One other point about the Ladaria letter. In the middle of the debate about the Eucharist and pro-choice politicians is a 2004 letter sent by then-Cardinal Joseph Ratzinger, who was prefect of the CDF at the time, to Cardinal Theodore McCarrick, about the issue. McCarrick famously did not distribute the letter to the U.S. bishops, but only summarized it, and thus framed the debate the last time the bishops talked about this issue, in the summer of 2004.
There has always been debate and discussion about how much weight exactly to give Cardinal Ratzinger’s letter. Ladaria’s letter last week said it was observing Ratzinger’s “stipulation that ‘these principles were not intended for publication.’” It seemed to be quoting from the Ratzinger letter to say that — but Ratzinger’s letter, at least the publicly available version — doesn’t actually say that. So it’s not immediately clear when Cardinal Ratzinger stipulated that his letter should not be published, or what Ladaria was quoting from — but it is worth finding out, in my estimation.
Pandemic liturgical practices
It turns out I really like Mass outside, for whatever that’s worth.
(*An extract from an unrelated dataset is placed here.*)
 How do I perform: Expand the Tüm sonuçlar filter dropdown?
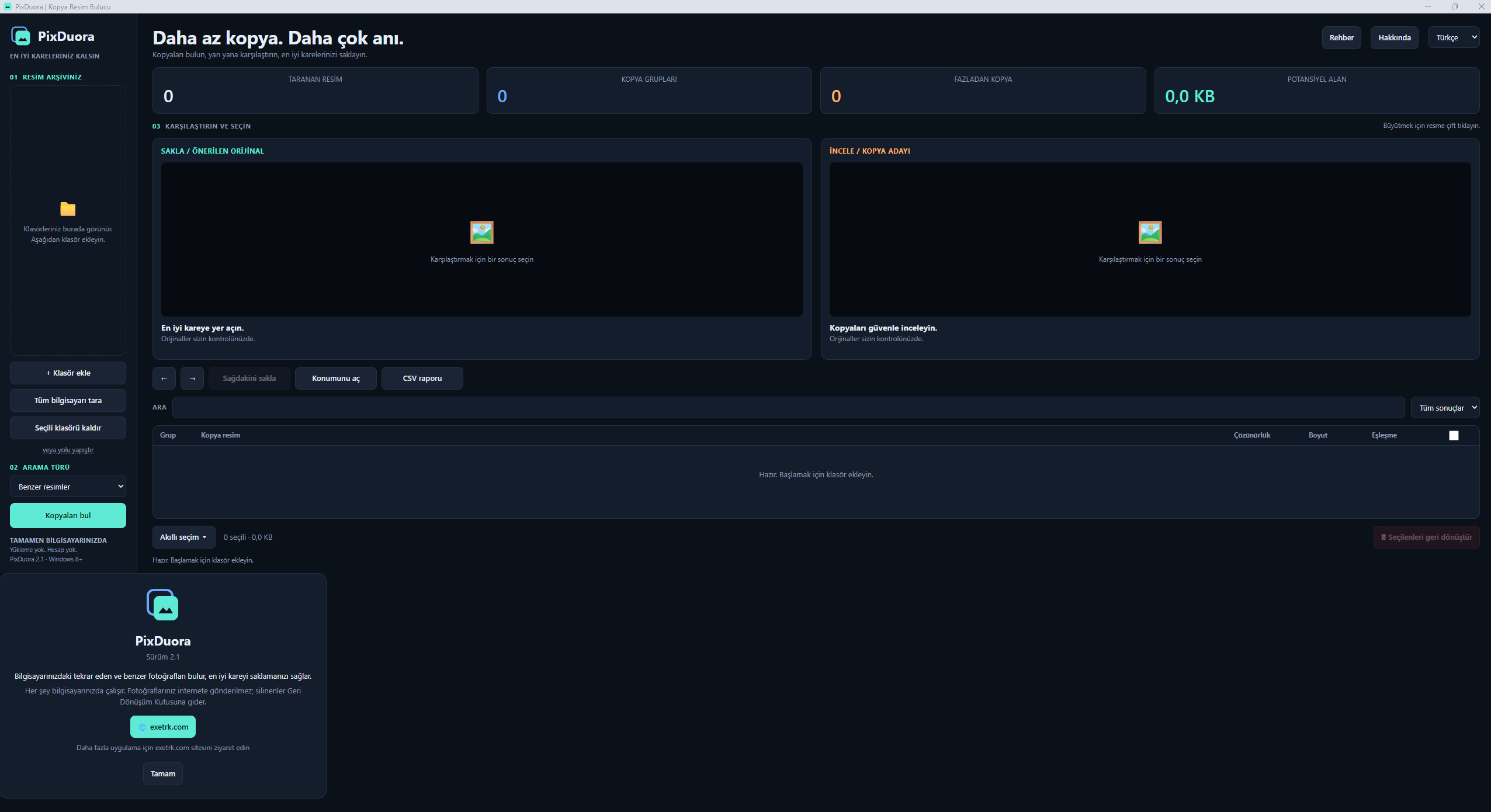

Judging by the number of people who attend the outdoor Masses my family attends, so do a lot of Catholics. Last week at The Pillar, we wondered whether outdoor Masses, and other pandemic-inspired liturgical practices, were here to stay, or would soon be put aside until the next pandemic. We spoke with some experts.
Indianapolis canonical case continues
An Indiana court dismissed on Friday a lawsuit against the Archdiocese of Indianapolis over the firing of a teacher who had entered a same-sex civil union. But as the lawsuit comes to a close, the complicated canonical case is just getting started. Ed broke down the canonical aspects of the case — and their implications — here.
The situation of Catholic school teachers in same-sex relationships isn’t going away, and it is not just limited to the U.S.
This week, the Inter-American Court of Human Rights will hold hearings in the case of Sandra Pavez, a religion teacher at a Catholic school in Chile who was let go after she began a public same-sex relationship with another woman, and, despite multiple interventions by the diocese, continued in the relationship.
Pavez says her human rights were violated. The Church says it has the right to determine the suitability of its own teachers of religions. While Chilean courts rejected her claim, the Inter-American Commission on Human Rights ruled in Pavez’ favor.
With the case now at an international court (whose jurisdiction is Mexico, Latin America, and most of South America) the implications for the religious liberty of the Church could be significant.
Obviously, the Holy See’s action in Indianapolis is significant for the Church around the world as well. So read all about it.
If you haven’t yet, today’s the day I invite you to subscribe to The Pillar Podcast wherever you get your podcasts. Each week on the show, Ed and I break down the news in more detail, and along the way we banter about baseball and Ed’s stubborn Englishness. It’s a rollicking good time.
I’ll be reporting from Tennessee for the rest of this week. My aim is to tell a complicated story fairly. There seems no better use of The Pillar’s time. Thanks for the support which makes that kind of reporting possible.
If you would, pray for my wife, who is at home without me on a series of the kind of rainy days that lead kids to climb walls.
Please be assured of our prayers, and, as always, please pray for us.